A recent report from the British and Irish Association of Zoos and Aquariums (BIAZA) entitled “Top Ten Mammal Species Reliant on Zoos,” highlights a festering issue with critics of the zoo industry.

Critically endangered San Martin titi monkey.

Specifically, BIAZA’s claim that were it not for the work of their member zoos, the listed animals “may be lost to extinction forever.”

Putting to the side the fact we will all be lost to extinction forever, conservationists from the NGO Neotropical Primate Conservation (NPC), which operates in the Peruvian Amazon, and works extensively with one of the species on the list, the critically endangered San Martin Titi Monkey, takes the position that zoos claiming to be the last bastion of hope for any species undermines local conservation efforts.

NPC’s Project Director, Dr. Noga Shanee, PhD, said “The San Martin titi monkey is protected in seven different conservation areas under different schemes. Most of these schemes have been initiated and run by local communities. The Regional Government of San Martin and the local grassroots movement, the Ronda Campesina, are both running successful projects to control hunting and deforestation.”

Liz Tyson, the Director of the Captive Animals’ Protection Society, called the report by the zoo industry body “disingenuous” and said that it had the potential to damage in situ conservation efforts. “Zoos,” she said, “have been trying to move away from the perception that they hold animals captive for entertainment for some years by attempting to establish their work as based in conservation.
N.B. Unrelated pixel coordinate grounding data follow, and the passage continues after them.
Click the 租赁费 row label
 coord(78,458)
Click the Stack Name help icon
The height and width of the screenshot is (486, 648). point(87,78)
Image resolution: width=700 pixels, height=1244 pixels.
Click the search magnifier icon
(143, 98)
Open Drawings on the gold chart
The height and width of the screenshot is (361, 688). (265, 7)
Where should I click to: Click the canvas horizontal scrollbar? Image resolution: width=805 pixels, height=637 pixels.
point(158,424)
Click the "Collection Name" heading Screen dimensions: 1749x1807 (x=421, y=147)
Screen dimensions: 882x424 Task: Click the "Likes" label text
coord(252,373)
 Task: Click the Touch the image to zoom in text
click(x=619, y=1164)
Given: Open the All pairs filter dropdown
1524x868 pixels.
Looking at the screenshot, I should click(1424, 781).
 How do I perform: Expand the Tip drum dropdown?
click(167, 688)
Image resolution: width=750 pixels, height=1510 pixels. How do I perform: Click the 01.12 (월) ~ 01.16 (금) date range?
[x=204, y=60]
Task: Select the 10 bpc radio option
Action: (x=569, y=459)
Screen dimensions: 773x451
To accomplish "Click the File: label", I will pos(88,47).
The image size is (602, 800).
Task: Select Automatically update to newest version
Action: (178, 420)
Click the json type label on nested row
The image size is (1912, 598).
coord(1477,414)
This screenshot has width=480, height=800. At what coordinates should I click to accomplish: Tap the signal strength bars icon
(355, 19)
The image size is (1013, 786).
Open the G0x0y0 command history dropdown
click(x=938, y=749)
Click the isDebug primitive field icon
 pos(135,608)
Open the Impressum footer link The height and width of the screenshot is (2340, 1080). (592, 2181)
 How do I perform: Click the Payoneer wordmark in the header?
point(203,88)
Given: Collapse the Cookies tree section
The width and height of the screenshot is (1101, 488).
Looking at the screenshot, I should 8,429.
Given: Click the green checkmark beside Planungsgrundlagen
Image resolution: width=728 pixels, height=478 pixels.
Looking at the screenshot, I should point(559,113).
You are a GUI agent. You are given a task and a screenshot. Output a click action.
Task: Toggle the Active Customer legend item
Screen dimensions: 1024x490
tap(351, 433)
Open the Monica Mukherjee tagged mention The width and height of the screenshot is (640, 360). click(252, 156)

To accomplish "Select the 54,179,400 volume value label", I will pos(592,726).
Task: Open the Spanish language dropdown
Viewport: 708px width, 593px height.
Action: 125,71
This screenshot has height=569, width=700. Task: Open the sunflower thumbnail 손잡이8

But the funding that is provided by zoos to true in situ conservation projects is a pittance in comparison to the industry’s income. A report published in 2010 showed that two individual NGOs give more financial support independently of one another than all of the 300 plus members of the World Association of Zoos and Aquaria combined.”

Chris Draper, Programmes Manager from the Born Free Foundation added: “It is high time that zoos were judged on their merits, rather than on their publicity and spin. I strongly suspect that when all the facts are in, it will become clear that zoos’ role in conservation is limited at best. This should point us to the inevitable conclusion that the battle against extinction will not be won in zoos.”